Cell death induced by 7-oxysterols via lysosomal and mitochondrial pathways is p53-dependent

Oxysterol accumulation and p53 expression mainly in macrophages have been associated with cell death and necrotic core formation in human atheroma progression. Oxidative stress and lysosomal membrane permeabilization (LMP) in macrophages are important causes of macrophage apoptosis. However, it is not understood how p53 and oxysterols interact in the process. We show here that 7-oxysterols induce endogenous full-length p53 and phospho-p53 (p53-Ser15) in both nucleus and cytoplasm of THP1 and J774 cells, which is followed by cellular oxidative stress and apoptotic cell death. The role of p53 in 7-oxysterol-mediated cell death is further investigated in temperature sensitive p53-transfected (M1-t-p53) and in p53-deficient (M1) cells. These results reveal that 7-oxysterols induce induction and nuclear translocation of p53 in M1-t-p53 cells, which in turn enhances LMP, mitochondrial translocation of Bax, mitochondrial membrane permeabilization, cytosolic release of cytochrome c, and cell death. Most importantly, the above effects of 7-oxysterols were not observed in p53-deficient M1 cells. The findings reveal that 7-oxysterol-induced cell death occurs via p53-dependent pathways.

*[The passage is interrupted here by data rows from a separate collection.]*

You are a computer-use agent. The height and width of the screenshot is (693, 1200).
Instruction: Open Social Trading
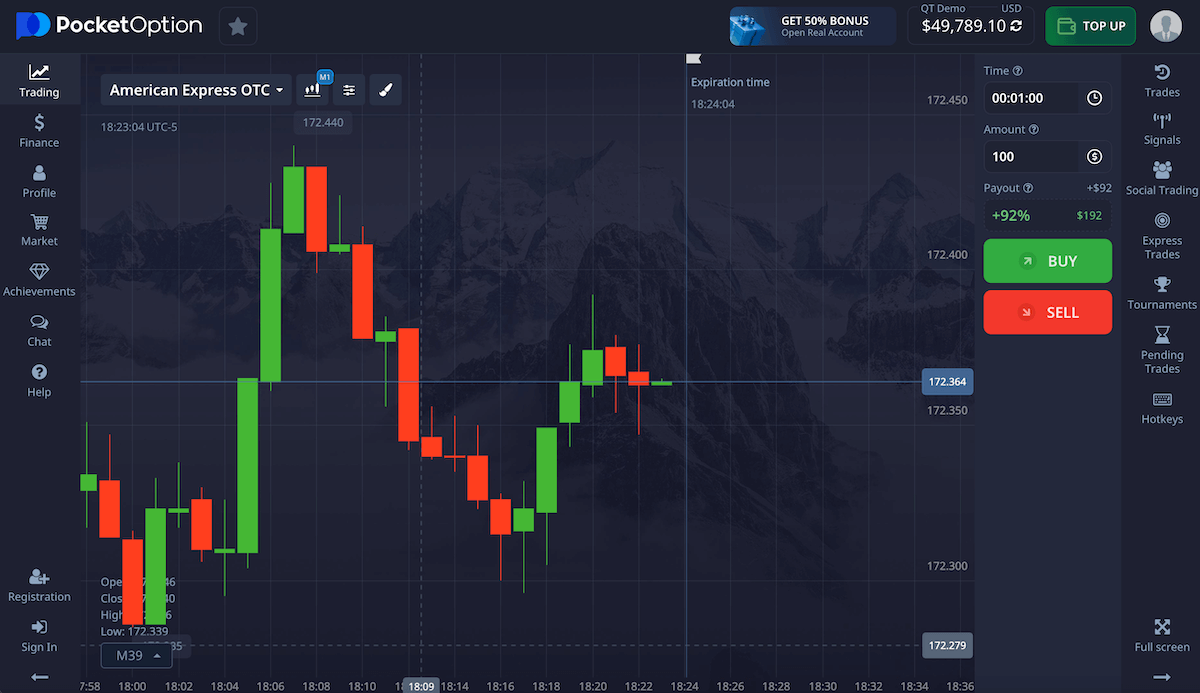[x=1161, y=178]
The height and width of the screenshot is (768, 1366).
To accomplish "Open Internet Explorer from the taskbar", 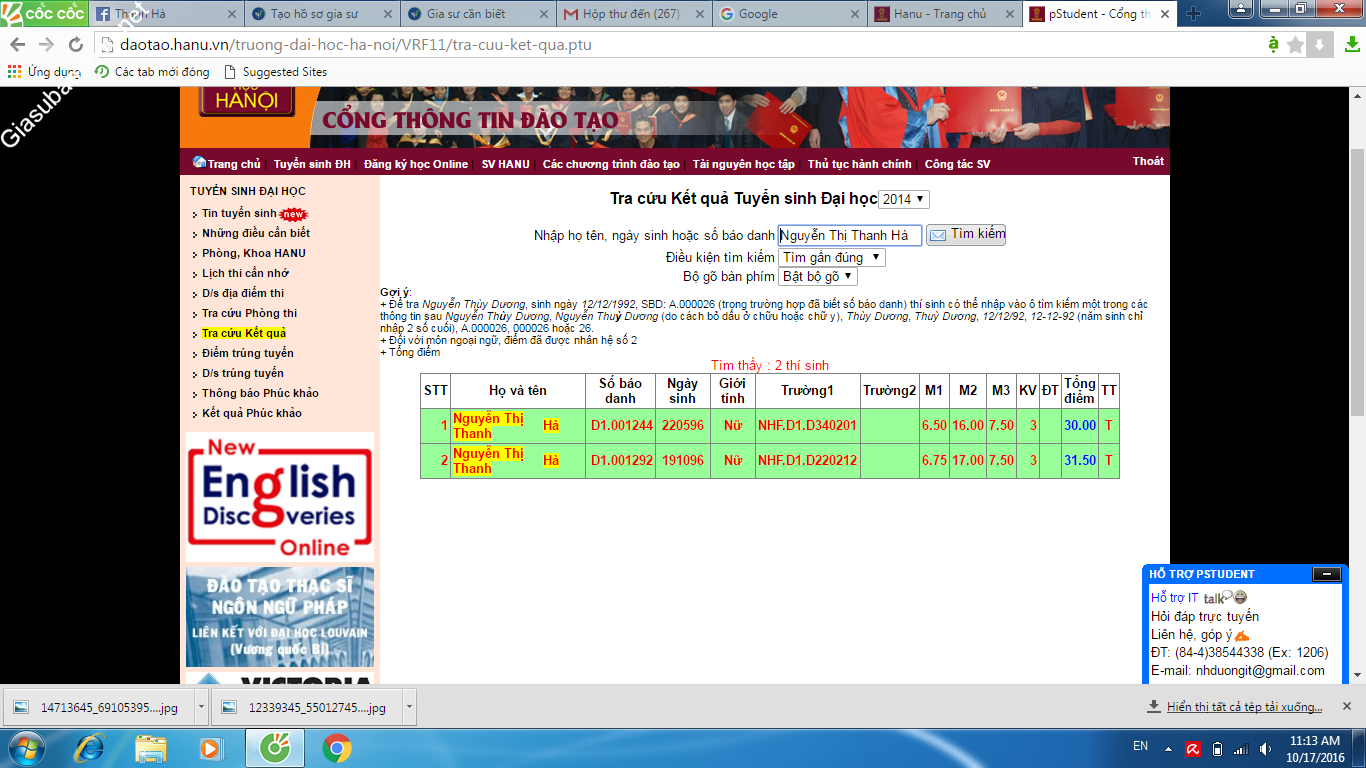I will (90, 747).
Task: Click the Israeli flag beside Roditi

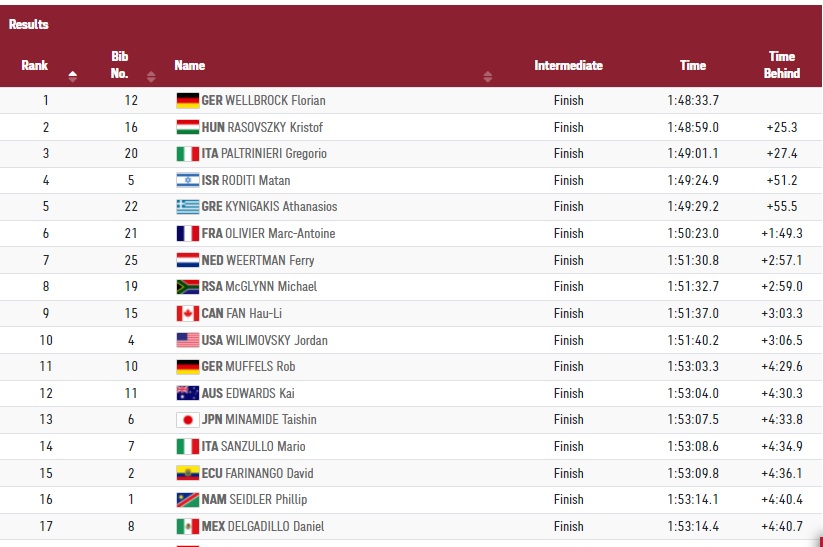Action: tap(188, 180)
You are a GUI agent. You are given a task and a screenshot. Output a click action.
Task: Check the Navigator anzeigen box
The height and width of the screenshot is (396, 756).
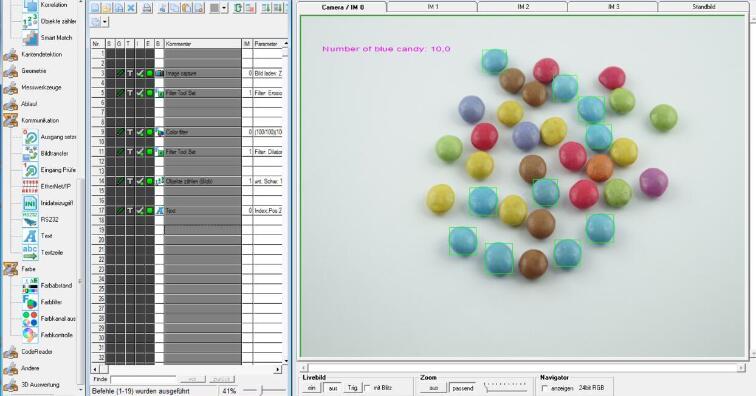545,388
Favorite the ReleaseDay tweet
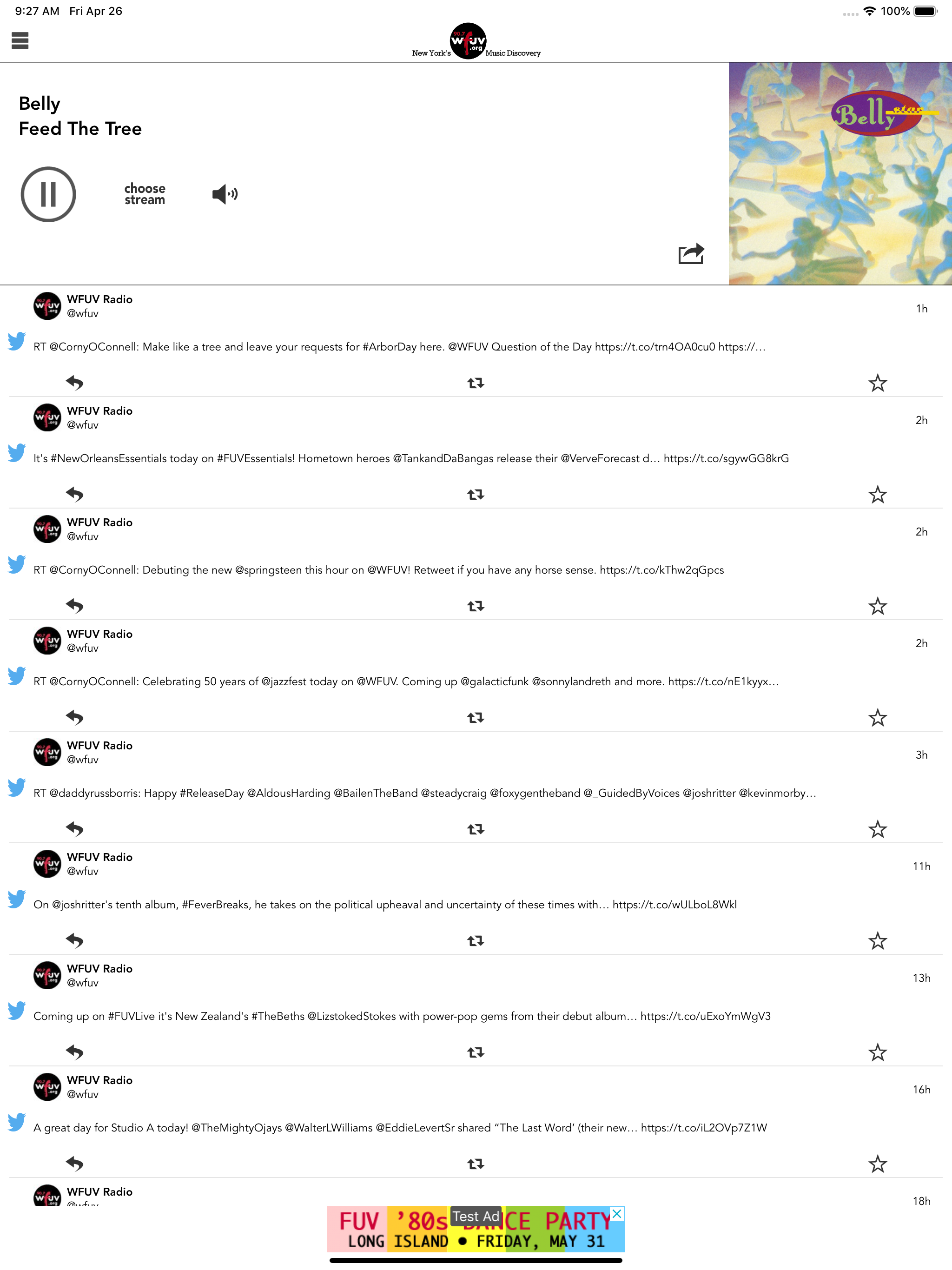The height and width of the screenshot is (1270, 952). coord(877,829)
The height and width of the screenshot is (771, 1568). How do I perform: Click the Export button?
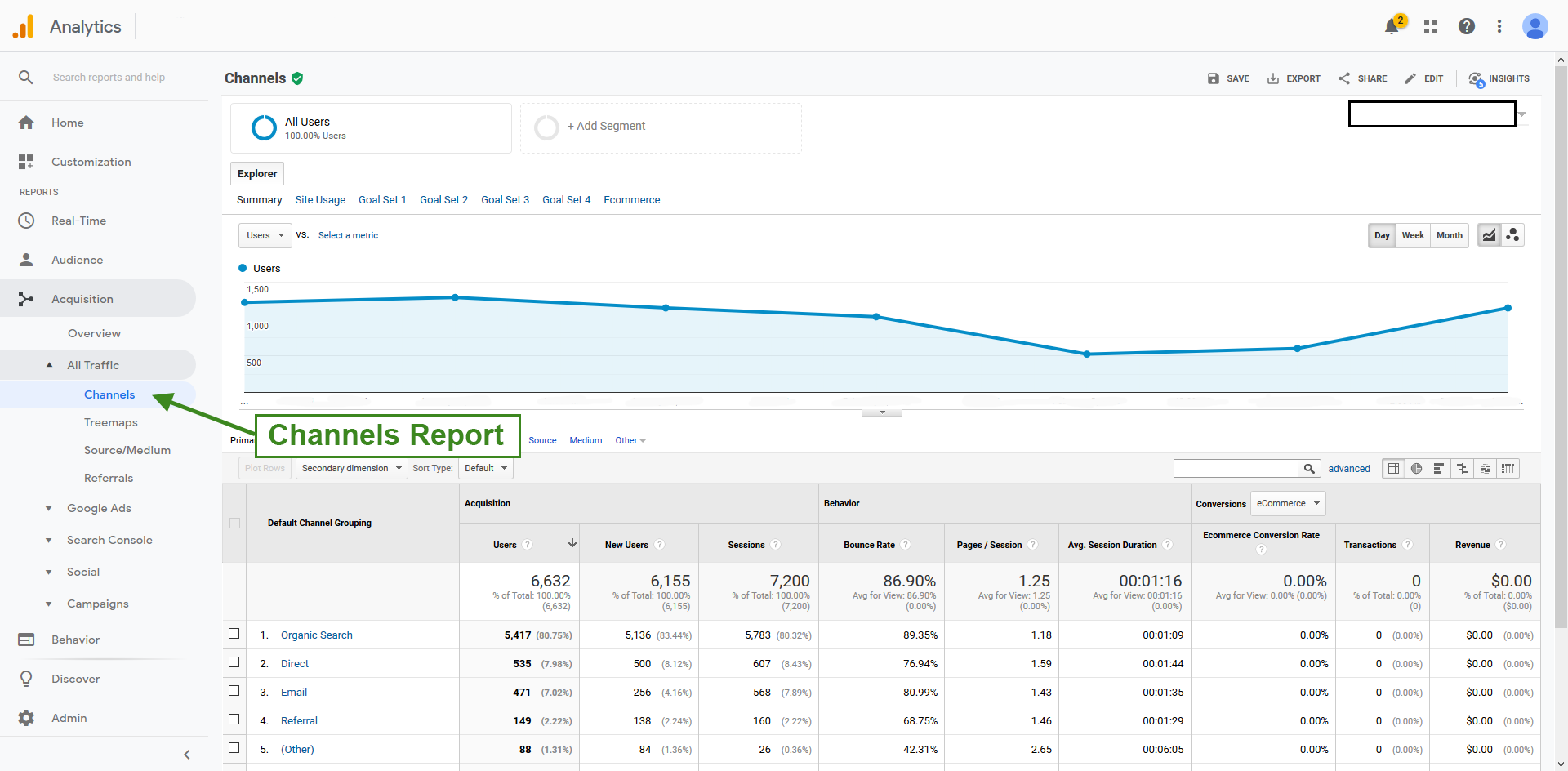coord(1294,78)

Subsequent p53 nuclear translocation and induction of wild-type and phosphorylated p53 are early steps in oxysterol-induced lysosomal–mitochondrial pathways involved in cell death. [Display omitted] ► 7-Oxysterols induce p53, phospho-p53, and oxidative stress in apoptosis. ► Nuclear p53 and lysosomal and mitochondrial membrane permeabilization are induced in M1-t-p53 cells, but not in M1 cells. ► 7-Oxsyterols induce apoptosis via p53-dependent lysosomal–mitochondrial pathways.